Benannt wurden sie nach dem alten griechischen Wort für Finger – dáktulos.
Datteln können eigenständig gegessen werden, in letzter Zeit sind sie aber auch bei der Zubereitung frischer Süßspeisen beliebt, da sie ein ausgezeichnetes Bindemittel sind.
Dattelpaste kann in klassischen Süßspeisen Karamellsoße oder Zucker ersetzen.
Man kann Datteln mit Frischkäse füllen und in Schinken oder Speck einwickeln und dann leicht anbraten.
Mit Mandeln gefüllt und mit Kokos bestreut werden sie im Nahen Osten häufig anstelle von Keksen gegessen.

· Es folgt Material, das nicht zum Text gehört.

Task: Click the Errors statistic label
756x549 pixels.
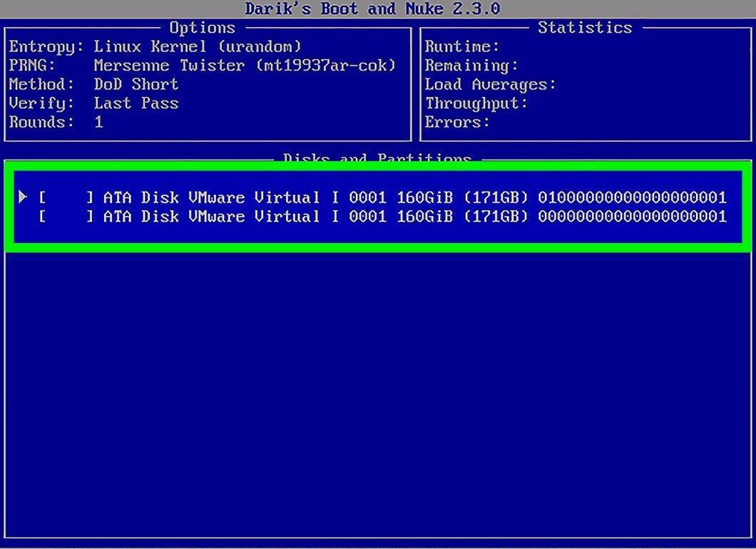Action: [457, 123]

Heute wachsen die meisten Dattelpalmen in Ägypten, im Iran und in Saudi Arabien.
Die Palmen tragen erst vier bis acht Jahre nach der Anpflanzung. Eine Palme trägt jährlich zwischen 70 und 170 Kilogramm Früchte, die jedoch nicht gleichzeitig reifen und daher mehrmals pro Saison geerntet werden müssen.
Es gibt zahlreiche Dattelsorten, die sich nach Zuckergehalt, Größe, Reifezeit und Ähnlichem unterscheiden.
Dattelpalmen werden auch „Lebensbaum“ genannt. Palmenplantagen machen 3 % der landwirtschaftlichen Fläche weltweit aus und sind in Saudi Arabien und Israel ein nationales Symbol.
In Oman wird bei der Geburt eines Kindes eine Dattelpalme gepflanzt, die dann gemeinsam mit ihm wächst und es laut der traditionellen Überlieferung vor Hunger schützt.
Aus den Steinen wird Seife und sogar Eyeliner hergestellt.